Well, Marx believed that the Petite Bourgeoisie would disappear. Their members, unable to economically compete, would become employed workers. Hasn’t happened, though. He also observed that this class emulated the outlook of the Haute Bourgeoisie, the rich. IDK more about that. I find it interesting how vocally in favor of right-wing economic policies some artists are, even though these policies massively favor the rich. The phrase temporarily embarrassed millionaire comes to mind. I’m curious about that, is all.
I like how empathic your anarchist take is but I’m not really sure what to do with it.
I like how empathic your anarchist take is but I’m not really sure what to do with it.
That might be because I didn’t give a single bit of advise regarding praxis :)
I’ll just leave a link to one of Anark’s videos here, though the overall tl;dr of everything is “build the new in the shell of the old without fucking up”.
Here is an alternative Piped link(s):
I’ll just leave a link to one of Anark’s videos here
Piped is a privacy-respecting open-source alternative frontend to YouTube.
I’m open-source; check me out at GitHub.
The economics are an unworkable mess but I don’t mind having sent him some ad money. Do have anything on how an advanced economy with a high degree of specialization could coordinate production and logistics?

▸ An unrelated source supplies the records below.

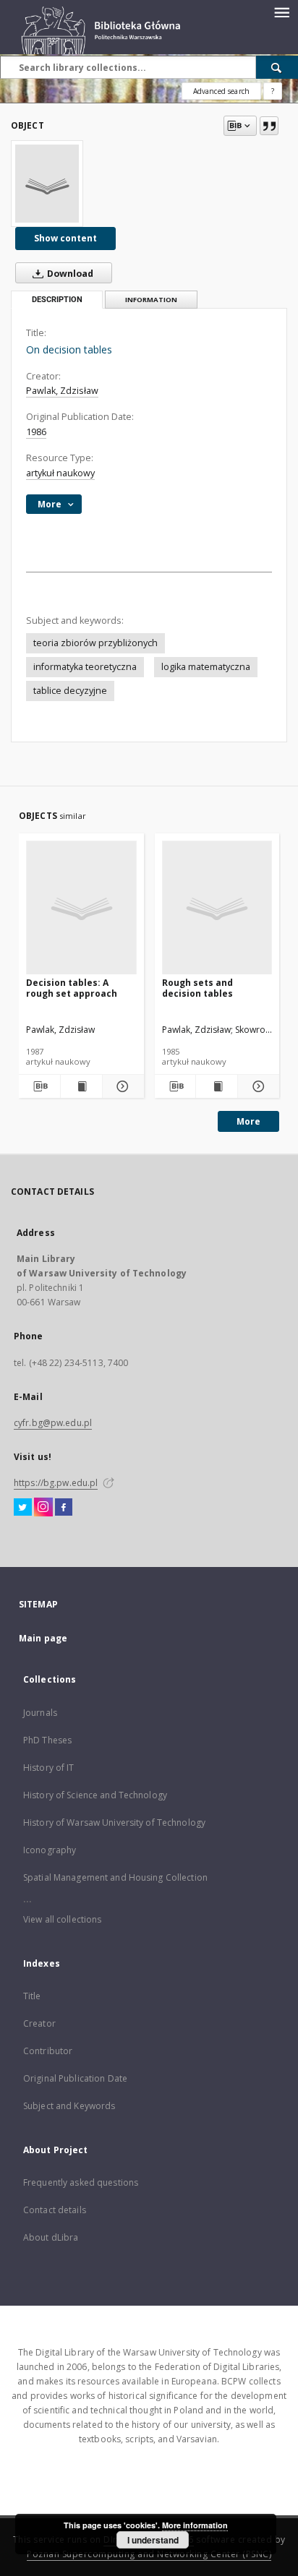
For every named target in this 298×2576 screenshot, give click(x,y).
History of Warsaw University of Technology (114, 1822)
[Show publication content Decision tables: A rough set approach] (81, 1086)
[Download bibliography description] (39, 1086)
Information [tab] (151, 299)
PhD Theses (47, 1740)
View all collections (62, 1919)
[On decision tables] (47, 184)
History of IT (48, 1767)
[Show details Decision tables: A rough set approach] (121, 1086)
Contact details (54, 2210)
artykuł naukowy (60, 473)
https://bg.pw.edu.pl (56, 1483)
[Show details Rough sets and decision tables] (256, 1086)
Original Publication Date (75, 2078)
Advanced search (221, 91)
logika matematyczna (205, 667)
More (248, 1121)
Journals (40, 1712)
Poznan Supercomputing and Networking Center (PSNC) (149, 2554)
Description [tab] (57, 299)
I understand (153, 2539)
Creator (39, 2023)
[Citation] (269, 125)
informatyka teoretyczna (85, 667)
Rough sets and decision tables (197, 987)
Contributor (47, 2051)
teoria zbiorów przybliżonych (95, 643)
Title (32, 1996)
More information (195, 2525)
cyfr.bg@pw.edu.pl (53, 1423)
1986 (36, 432)
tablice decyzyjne (70, 690)
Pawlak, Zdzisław (62, 391)
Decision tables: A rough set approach (71, 987)
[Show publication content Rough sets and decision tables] (216, 1086)
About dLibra (50, 2237)
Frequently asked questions (80, 2182)
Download (69, 273)
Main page (43, 1638)
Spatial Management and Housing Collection (115, 1877)
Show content (65, 238)
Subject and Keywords (69, 2106)
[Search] (277, 67)
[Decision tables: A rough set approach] (81, 908)
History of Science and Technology (95, 1795)
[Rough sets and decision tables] (217, 908)
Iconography (49, 1850)
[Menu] (281, 11)
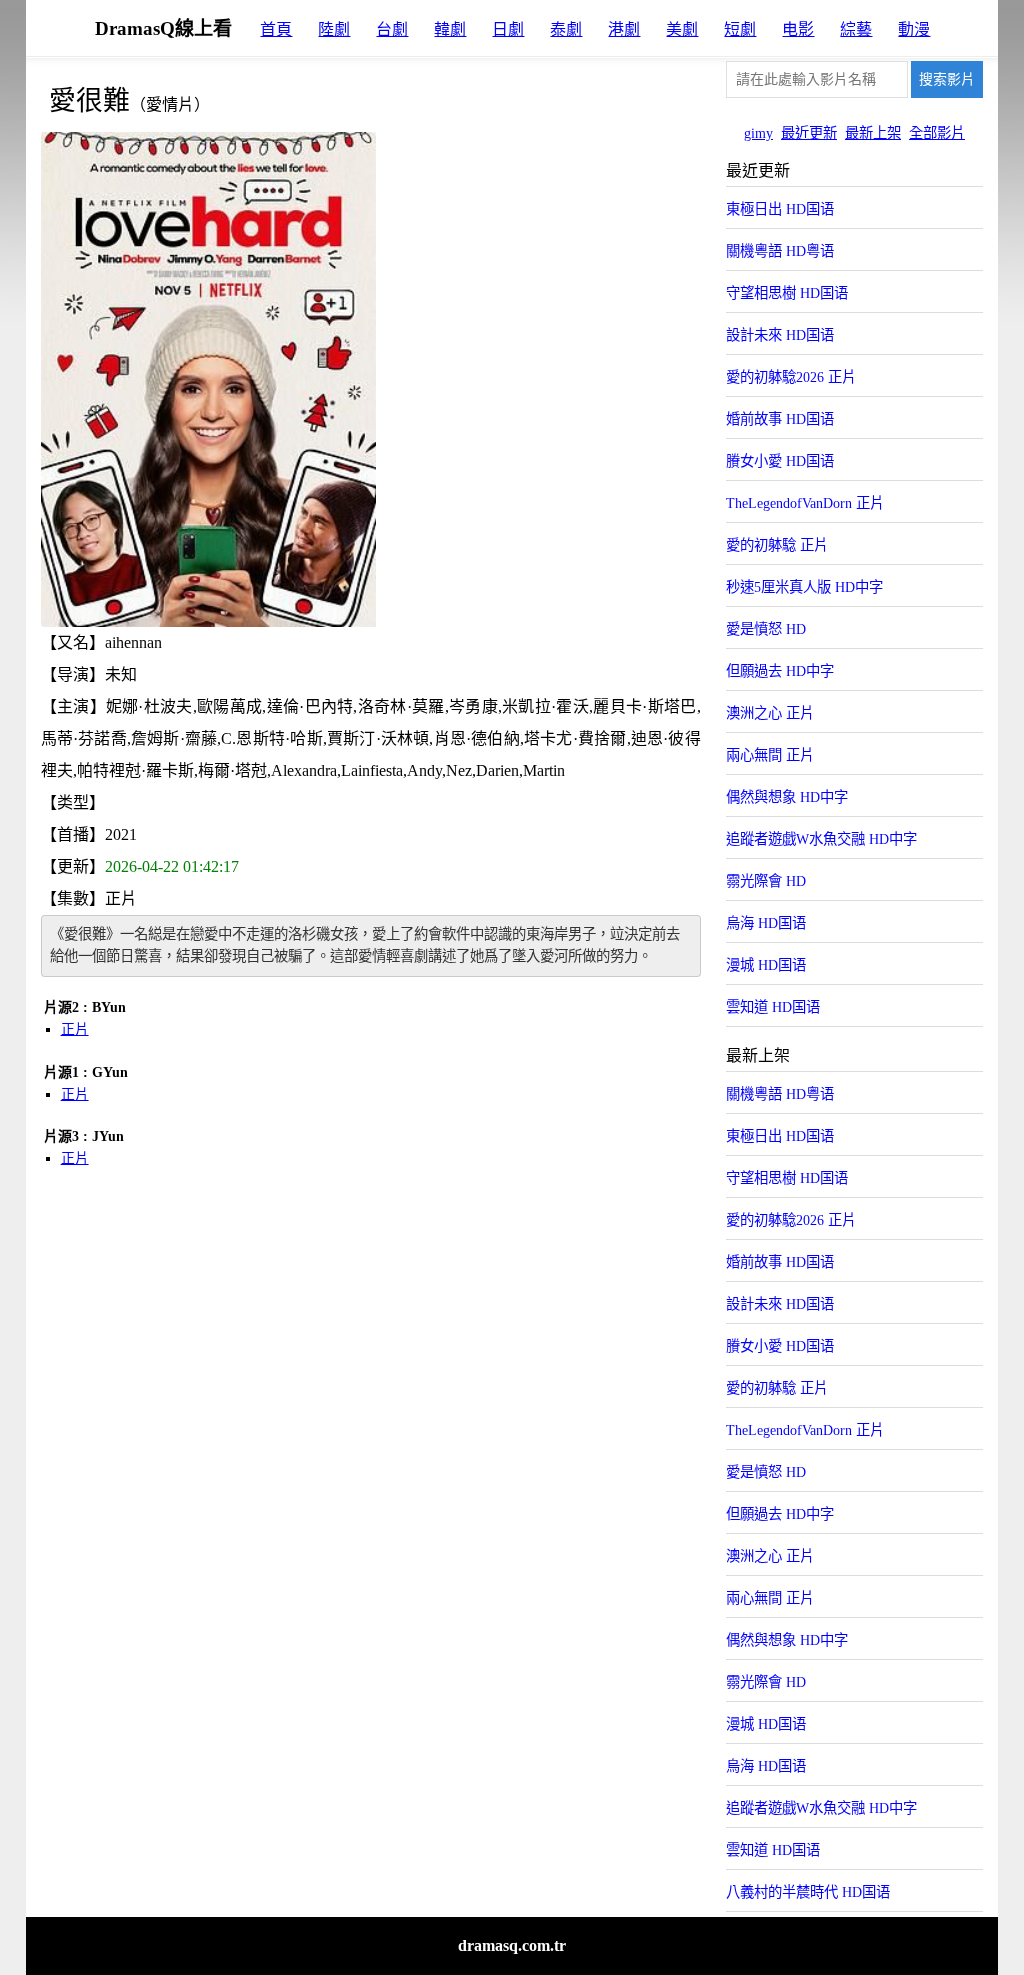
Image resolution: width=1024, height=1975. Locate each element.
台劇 (392, 29)
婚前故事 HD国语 (780, 419)
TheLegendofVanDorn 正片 (805, 503)
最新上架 (873, 133)
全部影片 (937, 133)
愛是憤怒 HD (766, 629)
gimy (758, 133)
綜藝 (856, 29)
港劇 (624, 29)
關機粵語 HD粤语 (780, 251)
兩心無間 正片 (770, 755)
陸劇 (334, 29)
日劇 (508, 29)
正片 (75, 1029)
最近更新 (809, 133)
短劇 (740, 29)
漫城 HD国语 (766, 965)
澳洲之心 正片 (770, 713)
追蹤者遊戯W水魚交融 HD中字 (821, 839)
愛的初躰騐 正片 (777, 545)
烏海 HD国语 (766, 923)
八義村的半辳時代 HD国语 (808, 1892)
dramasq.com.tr (512, 1945)
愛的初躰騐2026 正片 (791, 377)
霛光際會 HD (766, 881)
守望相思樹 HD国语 (787, 293)
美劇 (682, 29)
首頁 (276, 29)
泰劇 (566, 29)
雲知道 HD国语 (773, 1007)
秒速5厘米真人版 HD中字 (804, 587)
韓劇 (450, 29)
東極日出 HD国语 (780, 209)
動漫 (914, 29)
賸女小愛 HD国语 (780, 461)
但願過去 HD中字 (780, 671)
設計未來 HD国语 (780, 335)
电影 (798, 29)
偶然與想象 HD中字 (787, 797)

There’s different ideas, roughly distinguished between market and council-based, with less and more central planning. The CNT in Spain had a quite market-based approach, for example, but OTOH you see council-type structures even in today’s capitalism: The development of lithography technology and machines for that, for example, quickly hit a brick wall, none of the (gigantic) companies working on it were actually large enough to do it so they started cooperating. The label on the machine might say “ASML” but really they’re only a systems integrator: They’ve worked with a multitude of other companies to develop and build exactly the stuff that will be necessary, there’s no competition between say Corning and Zeiss who’s going to make a particular lens or such: They’ve agreed, together, to build a certain technology, divided up the work according to their specialities – including “make money with the machine”, that’s TSMC’s area of expertise. Roughly speaking: The less commodified a particular erm commodity is the more likely it’s not actually directly bound by market forces, even in our current economy you get these islands of horizontal cooperation within the larger shark tank. You’ll pay money for those machines but money alone might not buy you one, you might need to be part of a syndicate.
But I agree with you (or I think that’s your implication) that pure mutualism will not work for these kinds of “put a man on the moon” projects, it’s not structured enough and without structure no planning (centralised or decentralised). And frankly speaking the theory around this topic is kinda lacking, first off because much of the theory about it is old, where “big industry” meant “a steel mill”, secondly because Anarchism has ceased to plan ahead details: We don’t have the necessary knowledge and information to pre-empt the decisions of people down the line, and we shouldn’t attempt to, either. They will organise those projects as they see fit in some democratic manner, what’s up to us is to grow democracy within the economy to a degree where more and more economic actors jump on the ship, as well as develop abstract frameworks, a body of ideas and approaches in line with Anarchist principles, that they can pick and choose from as they like and circumstances dictate, and develop further. And most of all we need to kill off hierarchical realism, that is, the idea that nothing ever works without an imposed hierarchy even though everyone sees it working all the time when friends get together to have a grill party. Are there scaling issues, sure… but hierarchies have scaling issues, too, even insurmountable ones (mostly around information processing complexity and perverse incentives) and we don’t discount them on that basis. There’s a strong cultural bias and blind-spot, there.
In a nutshell, it’s the old leftist problem: We know exactly what’s wrong and also know how things ought to look like to be better, but details, man, details. In the end, in practice, there’s no perfect, there’s only less bad.